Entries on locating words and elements

=-=-=

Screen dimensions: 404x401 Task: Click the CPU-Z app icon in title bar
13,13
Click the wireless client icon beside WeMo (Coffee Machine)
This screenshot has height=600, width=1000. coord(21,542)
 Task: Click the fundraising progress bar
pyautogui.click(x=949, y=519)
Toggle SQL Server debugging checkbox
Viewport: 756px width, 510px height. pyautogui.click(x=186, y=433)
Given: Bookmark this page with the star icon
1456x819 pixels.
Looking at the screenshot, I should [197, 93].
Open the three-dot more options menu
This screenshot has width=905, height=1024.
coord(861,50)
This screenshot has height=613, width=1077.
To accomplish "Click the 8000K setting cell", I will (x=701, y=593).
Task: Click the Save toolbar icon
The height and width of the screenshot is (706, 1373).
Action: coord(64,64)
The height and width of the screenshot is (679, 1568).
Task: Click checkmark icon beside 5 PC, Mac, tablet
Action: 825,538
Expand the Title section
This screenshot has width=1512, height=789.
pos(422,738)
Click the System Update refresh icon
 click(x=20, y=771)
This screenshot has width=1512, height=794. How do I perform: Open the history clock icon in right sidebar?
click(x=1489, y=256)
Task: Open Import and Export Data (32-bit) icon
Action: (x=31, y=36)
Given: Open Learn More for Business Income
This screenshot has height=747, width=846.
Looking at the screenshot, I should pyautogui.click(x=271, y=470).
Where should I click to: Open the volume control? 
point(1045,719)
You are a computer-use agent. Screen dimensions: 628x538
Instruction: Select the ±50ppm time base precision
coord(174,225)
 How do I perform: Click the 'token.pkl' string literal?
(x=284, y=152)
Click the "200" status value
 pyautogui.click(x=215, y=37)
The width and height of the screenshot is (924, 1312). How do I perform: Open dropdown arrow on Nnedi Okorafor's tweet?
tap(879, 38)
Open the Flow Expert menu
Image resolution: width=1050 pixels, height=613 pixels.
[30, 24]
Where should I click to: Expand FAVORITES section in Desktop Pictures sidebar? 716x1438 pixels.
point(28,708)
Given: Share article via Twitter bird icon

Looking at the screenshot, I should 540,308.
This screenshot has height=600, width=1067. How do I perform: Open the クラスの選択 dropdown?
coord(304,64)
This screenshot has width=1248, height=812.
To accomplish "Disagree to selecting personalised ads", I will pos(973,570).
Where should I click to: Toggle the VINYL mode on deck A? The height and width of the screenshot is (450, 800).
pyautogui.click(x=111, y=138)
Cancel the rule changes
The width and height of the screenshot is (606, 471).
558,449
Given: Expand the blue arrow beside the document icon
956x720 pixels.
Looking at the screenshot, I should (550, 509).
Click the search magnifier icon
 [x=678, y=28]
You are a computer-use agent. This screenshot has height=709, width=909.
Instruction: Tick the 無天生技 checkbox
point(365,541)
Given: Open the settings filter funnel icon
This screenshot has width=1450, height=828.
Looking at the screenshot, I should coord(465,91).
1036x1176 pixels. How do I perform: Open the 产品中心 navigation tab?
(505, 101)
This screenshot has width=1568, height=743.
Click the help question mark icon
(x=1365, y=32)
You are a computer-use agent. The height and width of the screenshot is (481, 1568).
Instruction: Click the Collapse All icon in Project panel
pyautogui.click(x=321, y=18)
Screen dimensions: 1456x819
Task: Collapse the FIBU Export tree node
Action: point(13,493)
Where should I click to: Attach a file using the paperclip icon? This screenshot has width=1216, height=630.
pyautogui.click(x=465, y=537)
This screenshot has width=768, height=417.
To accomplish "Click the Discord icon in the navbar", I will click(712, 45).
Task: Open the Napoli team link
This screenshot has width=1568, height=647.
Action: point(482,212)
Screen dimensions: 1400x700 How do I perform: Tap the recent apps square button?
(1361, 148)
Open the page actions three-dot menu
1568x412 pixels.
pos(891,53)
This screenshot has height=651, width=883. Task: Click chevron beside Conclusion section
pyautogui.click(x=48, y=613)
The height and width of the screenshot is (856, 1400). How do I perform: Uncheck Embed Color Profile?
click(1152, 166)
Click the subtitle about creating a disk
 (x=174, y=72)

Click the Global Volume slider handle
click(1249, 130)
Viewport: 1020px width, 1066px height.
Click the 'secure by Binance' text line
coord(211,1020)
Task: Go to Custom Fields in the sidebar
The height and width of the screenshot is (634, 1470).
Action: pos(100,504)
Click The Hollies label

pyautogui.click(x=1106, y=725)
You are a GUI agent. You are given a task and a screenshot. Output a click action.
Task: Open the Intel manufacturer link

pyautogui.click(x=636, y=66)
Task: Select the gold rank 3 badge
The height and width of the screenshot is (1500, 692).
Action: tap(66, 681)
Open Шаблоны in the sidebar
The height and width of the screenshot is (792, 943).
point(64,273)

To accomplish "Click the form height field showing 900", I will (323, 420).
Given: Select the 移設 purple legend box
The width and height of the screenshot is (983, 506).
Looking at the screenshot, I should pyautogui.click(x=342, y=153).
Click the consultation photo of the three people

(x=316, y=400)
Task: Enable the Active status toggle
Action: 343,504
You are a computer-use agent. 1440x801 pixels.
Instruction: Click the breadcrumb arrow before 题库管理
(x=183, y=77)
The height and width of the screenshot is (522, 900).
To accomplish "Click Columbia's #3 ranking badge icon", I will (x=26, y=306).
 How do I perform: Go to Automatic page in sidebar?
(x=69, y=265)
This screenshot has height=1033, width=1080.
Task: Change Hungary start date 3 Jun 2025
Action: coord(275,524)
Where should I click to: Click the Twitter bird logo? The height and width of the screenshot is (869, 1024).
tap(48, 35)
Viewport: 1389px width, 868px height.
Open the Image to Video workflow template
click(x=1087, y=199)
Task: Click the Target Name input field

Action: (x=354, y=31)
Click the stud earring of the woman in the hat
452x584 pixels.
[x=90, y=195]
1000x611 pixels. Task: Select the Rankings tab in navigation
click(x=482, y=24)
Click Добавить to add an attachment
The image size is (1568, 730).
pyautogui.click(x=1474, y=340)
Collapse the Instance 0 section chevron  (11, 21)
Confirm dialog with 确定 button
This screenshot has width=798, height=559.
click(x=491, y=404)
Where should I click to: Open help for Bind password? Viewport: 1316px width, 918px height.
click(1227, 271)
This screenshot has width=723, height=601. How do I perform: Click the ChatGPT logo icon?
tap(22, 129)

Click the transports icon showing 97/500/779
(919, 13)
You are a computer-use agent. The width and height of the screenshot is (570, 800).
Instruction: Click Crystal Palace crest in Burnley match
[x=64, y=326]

=-=-=

Instruction>
Copy out each line above that contains the string "bird". Matching is case-sensitive.

Correct result>
Given: Share article via Twitter bird icon
Where should I click to: Click the Twitter bird logo? The height and width of the screenshot is (869, 1024).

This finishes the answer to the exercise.